The standing alpha version of the database was released buggy. "It didn't evenly distribute data properly," Nitz said. "I used a bad shard key, which made it all random and we had to wait for further stability, but in the end, someone else finally took over the development of the system [because his contract ran out]." Nitz, at 10gen, started consulting in December of 2010. He designed and implemented MongoDB Monitoring Service (MMS) and launched a beta in about four weeks. "The original MMS agent was in Python," he said. "PyMongo was fairly immature at the time and the replica set had bugs in it and memory leaked, but now PyMongo is in an excellent state," Nitz said.
"I learned a lot of lessons from this," Nitz said. He emphasized application, infrastructure and database instrumentation as essential. "Code changes over time," he said regarding application instrumentation. "That change will impact the database. Same thing for load/usage changes." On infrastructure instrumentation, "Cloud providers have issues, external networks have issues and hardware fails," he said.
"Tune write concerns carefully based on operation," Nitz said. "App/system functionality must be degradable to herd infrastructure issues." He added that schema design is critical. "Never stop looking for improvements. MMS database rrd schema has gone through much iteration. Refactor cable when new MongoDB functionality is released," he said. "Schedule batch jobs wisely, tune cursor sizes on batch jobs to minimize impact on a system. System alerts are essential too. Put proper signals-to-noise ratio and know your scaling points," he said. "Calculate IOP requirement property and backup your data regularly." Nitz also recommended that when scaling, people should tune app/systems and run SSDs."

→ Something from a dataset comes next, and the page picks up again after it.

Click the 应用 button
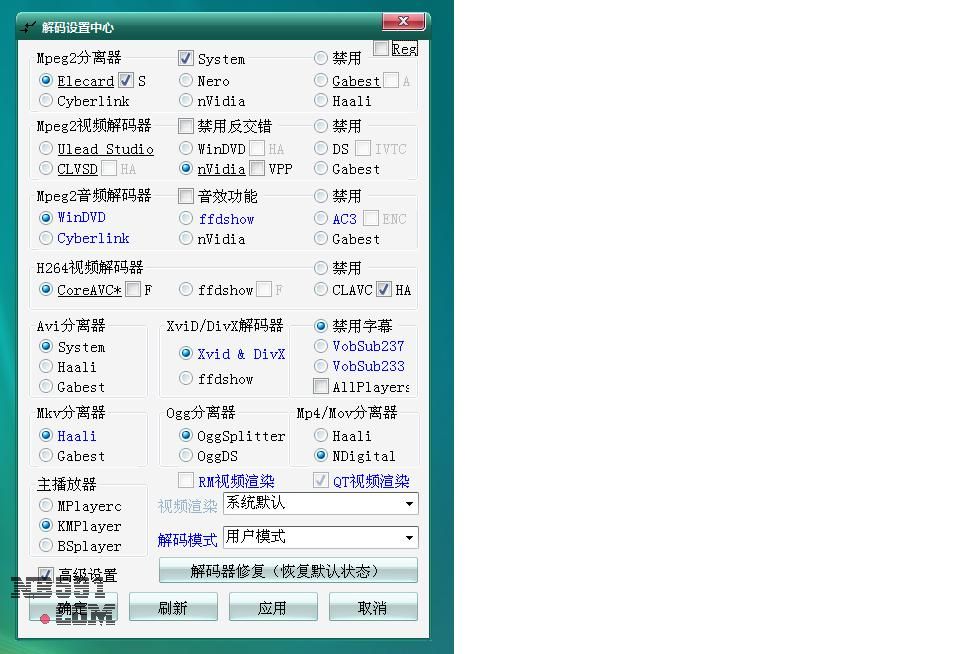The height and width of the screenshot is (654, 960). [x=273, y=607]
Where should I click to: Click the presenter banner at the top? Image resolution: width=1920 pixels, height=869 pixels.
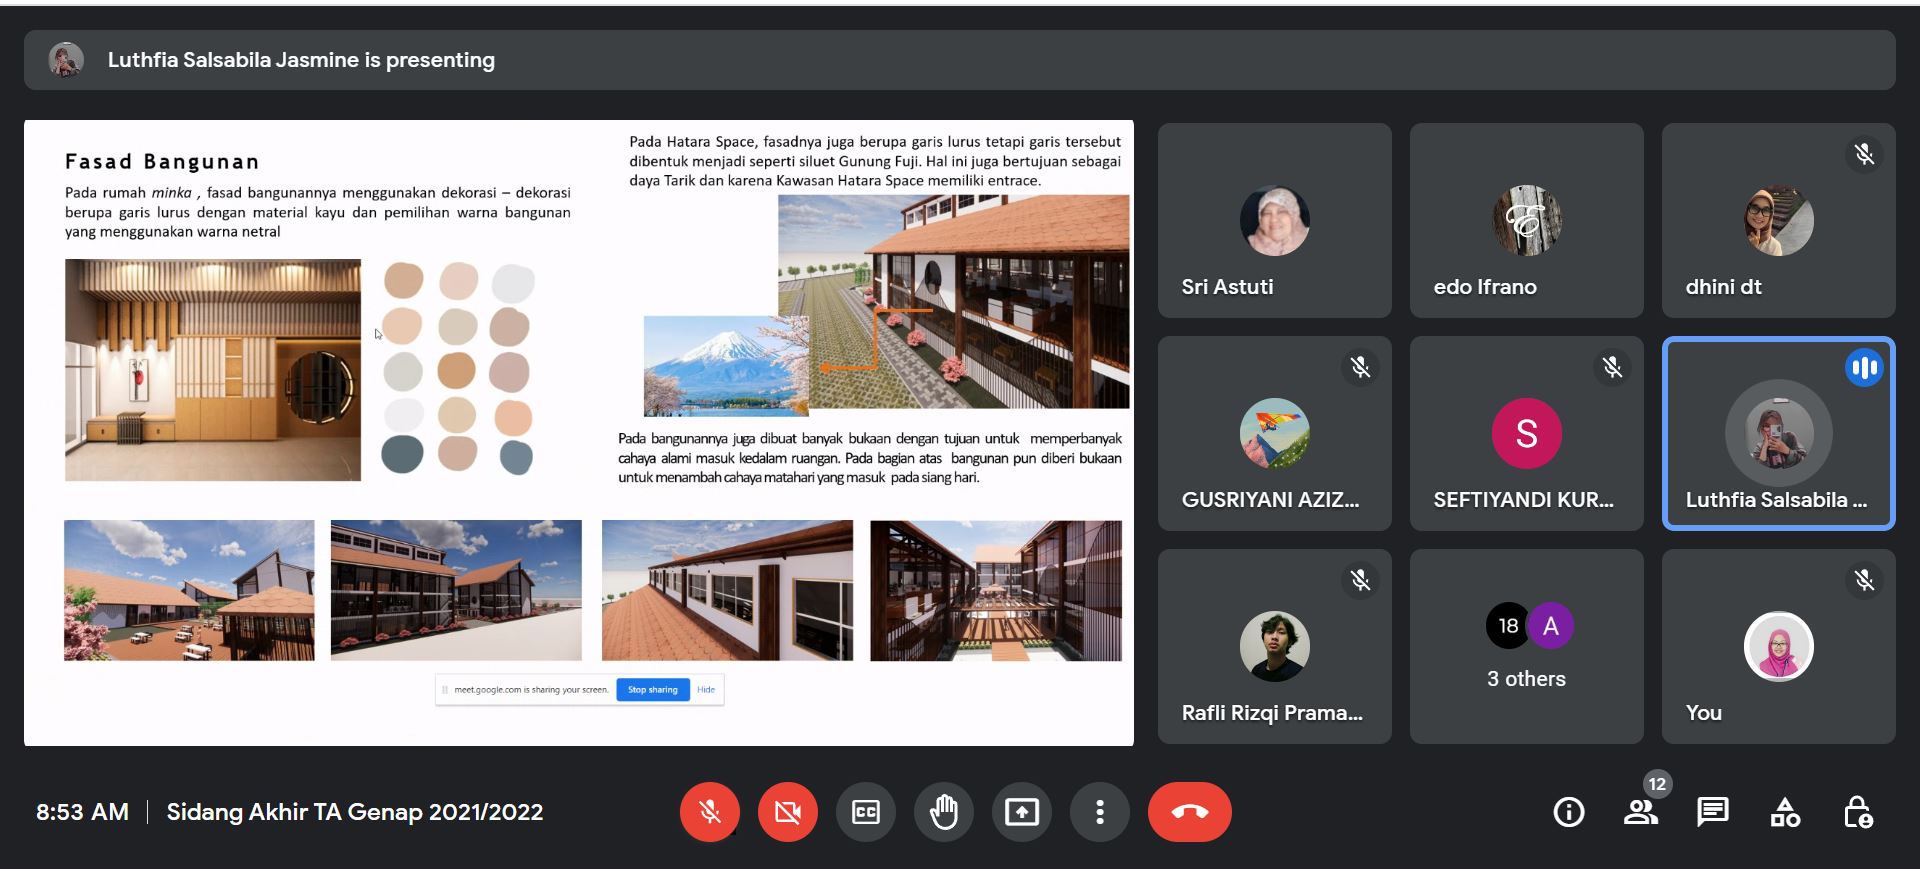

Ana Hevesi presented nodejitsu, a hosting platform for node.js. "Nodejitsu was founded in New York City," she said. "It is the first company to build entirely in node. It is also the maintainer of over two dozen open-source projects."
Nodejitsu works with a completely distributed team. Its hiring practices include encouraging candidates by "first patching our project on Github." The candidates start by "helping us with support on IRC. We make people rpove that they believe in our cause first, then employment second. This gives us access to 'off the grid' talent."
After the initial process, the candidates start as support engineers. "When they're not with customers, they build and they eventually move from support to development." Because of their remote hiring practices, Hevesi says she hasn't met over half of her team. "They're grouped in small clusters around the world. We instead communicate through IRC, Skype and Github."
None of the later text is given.